> **Records supplied**:
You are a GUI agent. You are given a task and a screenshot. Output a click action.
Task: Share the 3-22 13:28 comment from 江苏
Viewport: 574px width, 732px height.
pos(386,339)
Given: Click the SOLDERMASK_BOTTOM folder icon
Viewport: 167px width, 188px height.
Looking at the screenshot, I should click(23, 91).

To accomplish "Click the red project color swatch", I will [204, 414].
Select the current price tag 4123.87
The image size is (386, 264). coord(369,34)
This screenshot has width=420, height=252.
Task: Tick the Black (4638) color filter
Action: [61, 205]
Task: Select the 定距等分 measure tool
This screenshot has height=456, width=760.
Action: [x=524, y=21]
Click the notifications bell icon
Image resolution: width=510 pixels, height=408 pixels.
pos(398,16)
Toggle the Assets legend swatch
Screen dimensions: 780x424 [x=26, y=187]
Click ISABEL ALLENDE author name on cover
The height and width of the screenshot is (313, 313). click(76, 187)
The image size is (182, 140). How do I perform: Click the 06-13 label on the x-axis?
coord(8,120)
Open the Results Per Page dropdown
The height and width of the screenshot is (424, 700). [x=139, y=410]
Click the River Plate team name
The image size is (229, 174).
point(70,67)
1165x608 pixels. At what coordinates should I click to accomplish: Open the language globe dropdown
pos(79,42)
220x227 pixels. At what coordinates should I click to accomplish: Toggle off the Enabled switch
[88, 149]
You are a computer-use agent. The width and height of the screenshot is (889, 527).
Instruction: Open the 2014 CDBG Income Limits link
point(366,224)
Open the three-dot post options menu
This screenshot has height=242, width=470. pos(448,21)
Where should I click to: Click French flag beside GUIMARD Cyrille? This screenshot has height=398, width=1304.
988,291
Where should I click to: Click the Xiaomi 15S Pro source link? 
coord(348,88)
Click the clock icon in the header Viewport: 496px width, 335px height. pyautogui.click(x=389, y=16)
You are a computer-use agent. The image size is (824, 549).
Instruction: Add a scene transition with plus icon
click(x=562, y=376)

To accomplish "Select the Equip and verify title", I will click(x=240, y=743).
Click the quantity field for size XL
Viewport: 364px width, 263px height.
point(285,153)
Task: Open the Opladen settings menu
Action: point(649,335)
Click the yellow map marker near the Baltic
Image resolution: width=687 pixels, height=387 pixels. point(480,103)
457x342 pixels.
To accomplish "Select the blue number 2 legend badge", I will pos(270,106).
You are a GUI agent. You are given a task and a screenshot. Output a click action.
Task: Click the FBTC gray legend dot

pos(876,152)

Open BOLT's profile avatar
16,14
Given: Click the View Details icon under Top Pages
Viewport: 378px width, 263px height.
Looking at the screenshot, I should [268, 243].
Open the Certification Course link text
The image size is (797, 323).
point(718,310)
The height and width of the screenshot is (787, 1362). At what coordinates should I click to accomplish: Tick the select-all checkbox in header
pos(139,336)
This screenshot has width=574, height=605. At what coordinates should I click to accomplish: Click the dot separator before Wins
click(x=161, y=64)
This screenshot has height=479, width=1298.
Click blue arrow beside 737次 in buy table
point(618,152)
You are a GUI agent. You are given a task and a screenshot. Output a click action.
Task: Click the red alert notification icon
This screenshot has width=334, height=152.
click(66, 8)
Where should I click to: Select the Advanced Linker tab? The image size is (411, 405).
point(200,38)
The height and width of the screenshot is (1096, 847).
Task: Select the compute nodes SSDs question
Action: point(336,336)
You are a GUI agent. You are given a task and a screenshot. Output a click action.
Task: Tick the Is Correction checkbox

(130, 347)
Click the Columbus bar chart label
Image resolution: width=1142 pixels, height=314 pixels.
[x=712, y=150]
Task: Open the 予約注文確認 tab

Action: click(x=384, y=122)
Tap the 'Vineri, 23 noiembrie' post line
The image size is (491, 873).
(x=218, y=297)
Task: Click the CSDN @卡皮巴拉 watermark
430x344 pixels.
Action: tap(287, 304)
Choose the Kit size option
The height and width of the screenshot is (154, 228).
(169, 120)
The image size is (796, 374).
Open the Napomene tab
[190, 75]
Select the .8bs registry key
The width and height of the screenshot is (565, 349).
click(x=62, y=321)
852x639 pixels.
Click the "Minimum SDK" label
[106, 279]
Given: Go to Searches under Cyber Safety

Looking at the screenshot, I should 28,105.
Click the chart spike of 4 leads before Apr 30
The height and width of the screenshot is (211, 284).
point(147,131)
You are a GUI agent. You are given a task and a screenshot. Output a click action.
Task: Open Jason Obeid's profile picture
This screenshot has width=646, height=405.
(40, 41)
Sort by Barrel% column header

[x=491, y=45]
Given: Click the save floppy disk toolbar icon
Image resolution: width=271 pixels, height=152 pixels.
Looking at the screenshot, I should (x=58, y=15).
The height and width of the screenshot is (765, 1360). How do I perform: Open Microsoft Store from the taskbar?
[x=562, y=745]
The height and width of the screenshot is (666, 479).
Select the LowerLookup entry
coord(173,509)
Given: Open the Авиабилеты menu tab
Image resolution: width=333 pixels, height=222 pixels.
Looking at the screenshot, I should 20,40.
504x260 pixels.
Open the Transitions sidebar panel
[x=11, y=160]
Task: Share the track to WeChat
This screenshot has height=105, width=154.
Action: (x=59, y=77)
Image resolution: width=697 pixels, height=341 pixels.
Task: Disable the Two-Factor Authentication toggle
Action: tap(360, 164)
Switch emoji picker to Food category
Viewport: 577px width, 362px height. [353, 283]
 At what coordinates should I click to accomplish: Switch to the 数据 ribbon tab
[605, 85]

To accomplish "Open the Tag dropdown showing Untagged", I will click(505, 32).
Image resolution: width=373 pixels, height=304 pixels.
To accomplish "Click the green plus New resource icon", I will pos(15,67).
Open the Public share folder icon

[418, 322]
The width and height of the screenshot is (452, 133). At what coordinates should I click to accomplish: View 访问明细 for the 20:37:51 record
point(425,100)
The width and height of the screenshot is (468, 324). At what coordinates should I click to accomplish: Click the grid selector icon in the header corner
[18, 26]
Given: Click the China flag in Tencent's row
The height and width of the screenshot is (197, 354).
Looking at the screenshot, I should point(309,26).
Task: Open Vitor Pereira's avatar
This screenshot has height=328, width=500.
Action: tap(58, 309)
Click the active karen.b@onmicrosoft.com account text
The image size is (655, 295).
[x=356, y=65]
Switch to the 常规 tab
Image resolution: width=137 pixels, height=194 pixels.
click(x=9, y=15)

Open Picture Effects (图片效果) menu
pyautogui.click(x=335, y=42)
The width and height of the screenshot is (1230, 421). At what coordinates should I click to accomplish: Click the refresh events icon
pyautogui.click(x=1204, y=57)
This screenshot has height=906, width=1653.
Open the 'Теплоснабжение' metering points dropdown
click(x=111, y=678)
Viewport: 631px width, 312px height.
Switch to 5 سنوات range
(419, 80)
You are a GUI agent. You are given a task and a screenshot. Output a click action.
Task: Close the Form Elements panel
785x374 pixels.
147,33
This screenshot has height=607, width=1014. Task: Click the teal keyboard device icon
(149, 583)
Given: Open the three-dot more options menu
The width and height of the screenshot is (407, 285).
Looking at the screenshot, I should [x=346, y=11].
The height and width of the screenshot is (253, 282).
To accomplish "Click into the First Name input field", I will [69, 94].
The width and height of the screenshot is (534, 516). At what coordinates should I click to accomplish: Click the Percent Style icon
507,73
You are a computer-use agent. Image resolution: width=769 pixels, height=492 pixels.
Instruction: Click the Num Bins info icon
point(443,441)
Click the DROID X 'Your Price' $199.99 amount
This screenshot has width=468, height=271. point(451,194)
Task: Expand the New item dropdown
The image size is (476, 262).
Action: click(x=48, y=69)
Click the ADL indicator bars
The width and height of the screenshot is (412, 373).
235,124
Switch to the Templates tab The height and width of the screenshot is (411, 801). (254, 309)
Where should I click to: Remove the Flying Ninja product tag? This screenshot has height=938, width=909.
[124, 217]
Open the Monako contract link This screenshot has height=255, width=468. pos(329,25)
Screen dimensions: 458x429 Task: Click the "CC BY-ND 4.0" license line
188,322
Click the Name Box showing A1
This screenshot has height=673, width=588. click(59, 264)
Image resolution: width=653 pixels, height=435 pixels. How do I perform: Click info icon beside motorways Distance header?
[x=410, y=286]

> **Exercise objective**:
Filter on the word "computer": copy each matching line from the entries above.

> **Answer to this exercise**:
You are a computer-use agent. The width and height of the screenshot is (889, 527).
You are a computer-use agent. The image size is (824, 549).
You are a computer-use agent. Image resolution: width=769 pixels, height=492 pixels.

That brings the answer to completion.